You might think that the best way of developing a plot in a novel is to start at the beginning and work your way through to the end…
- First, you introduce your central character living in their ordinary world.
- Next, you furnish them with a goal by disrupting their status quo.
- And so on, all the way through to the story’s conclusion.
If you are not the planning type, you will actually have no choice but to work from the beginning to the end.
Working out how the plot progresses is something you will need to do in your head as you write, and you simply won’t be able to write the second chapter until you know what happens in the first one.
The big danger of plotting a novel from front to back, particularly if you don’t have a huge amount of experience as a novel writer, is that it can lead to a lot of wasted work.
Writing a long work of fiction is a bit like making an argument. The conclusion of this argument – or the essence of the message that you want to get across – happens at the end. Everything that comes before this should contribute in some way to the final message.
When you are developing a plot chronologically, with no firm idea of the place you will end up at, it could well turn out that your conclusion isn’t supported by everything that came before it.
Let’s say you are writing a story about an affair between a man and a woman…
The way this story ends is that the man decides to return to his wife. When he tells his lover of his decision, she shoots him in a jealous rage. She is driven to jail and the man to the mortuary.
Trouble is, you didn’t decide on this climax until the bulk of the novel was already written. Up until then, you assumed that the central characters were heading for some sort of happy ending.
What is wrong with writing a plot in this way?

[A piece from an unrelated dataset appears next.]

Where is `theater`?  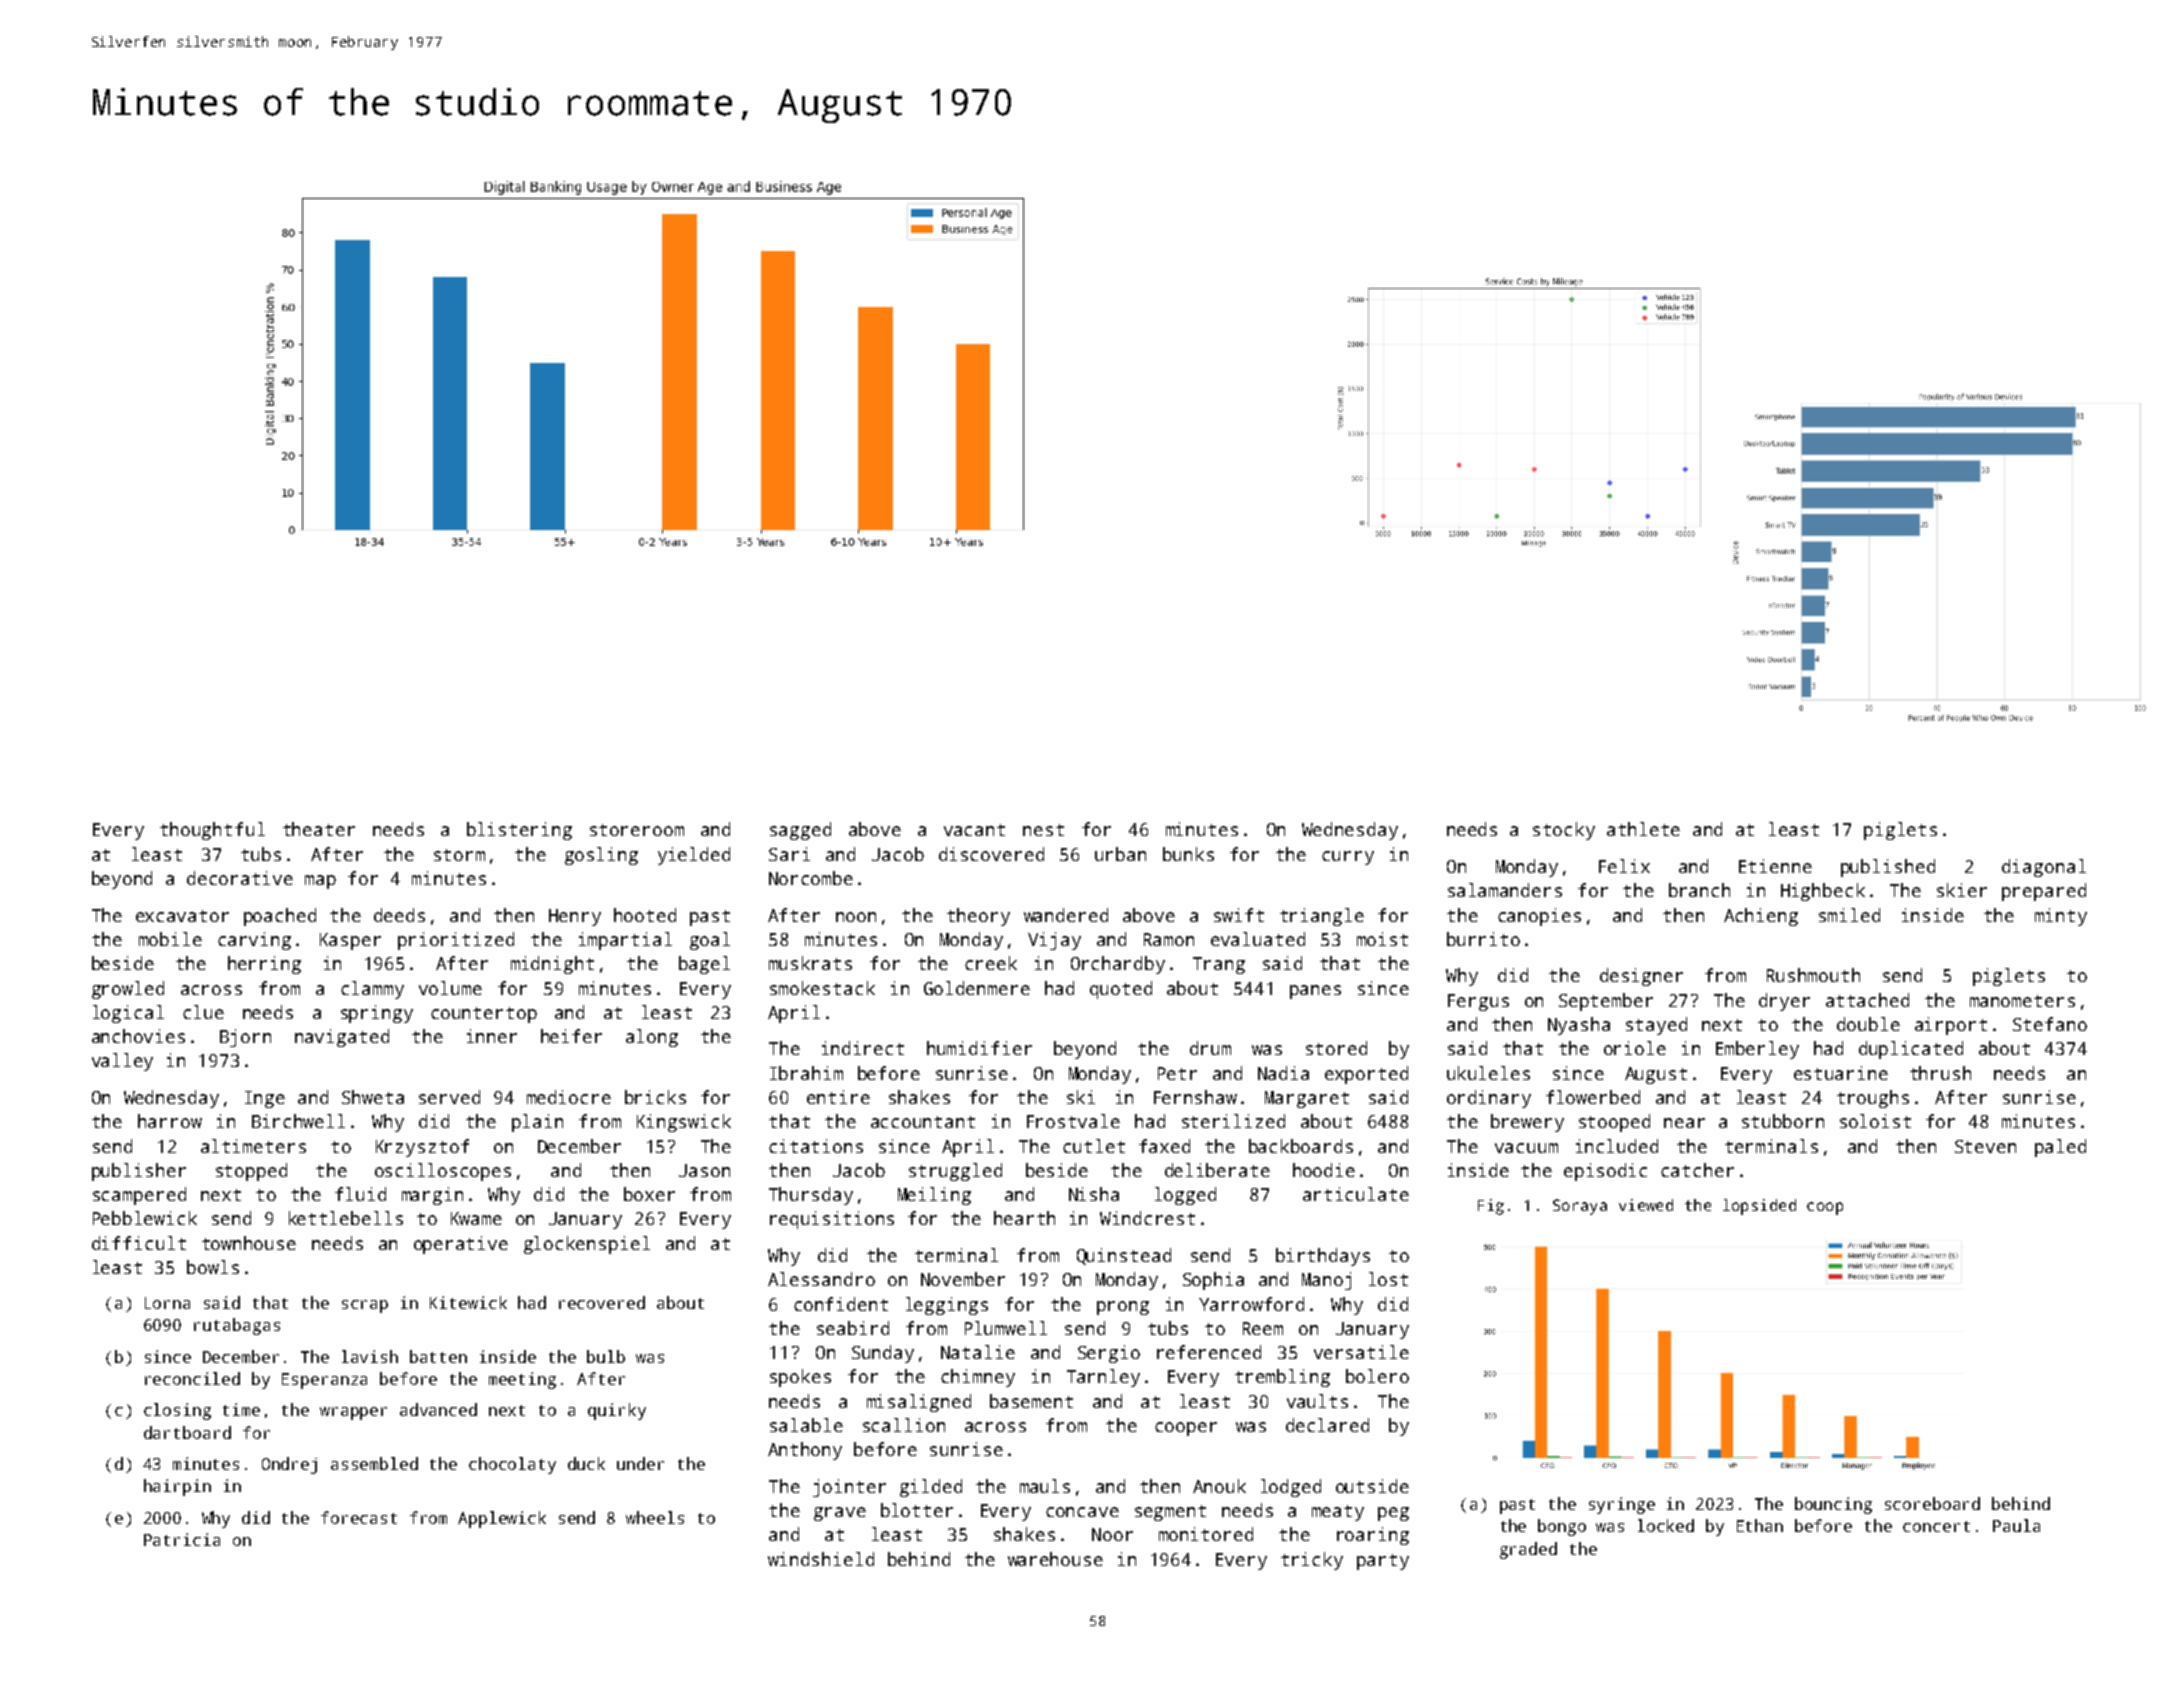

Like I said, it weakens your argument. If you had known from the start the fate that was awaiting your characters, you would have constructed the plot – and every other element of the novel – a little differently…
- When you created the woman’s character profile, for example, you would have made her the jealous type – and someone capable of taking a life.
- When you decided on the theme, you would have made it an exploration of betrayal and jealousy, say, rather than something cozier.
Working out a plot backwards – that is, knowing how the story ends in advance – doesn’t take all the fun out of storytelling. If you start at Point A and know you must finish up at Point B, there are still 1,001 different ways to get there.
It is simply that knowing your destination in advance allows you to write a tighter and more focussed story.
One of the biggest champions of knowing how a novel ends before you figure out how it starts (and everything that happens in between) is the novelist John Irving. As a matter of fact, Mr. Irving doesn’t just need to know the ending but the final words themselves. Here he is on the subject…
As I have said countless times before, there are as many ways to write a novel as there are people writing novels. If it works for you but breaks every rule and suggestion in the book, so what?
The next time you start work on a novel, though, at least try out this idea of knowing how the novel ends before you return to the beginning and start plotting it chronologically.
Developing a plot with an ending firmly in mind is arguably much easier. And it should certainly lead to a stronger work of fiction.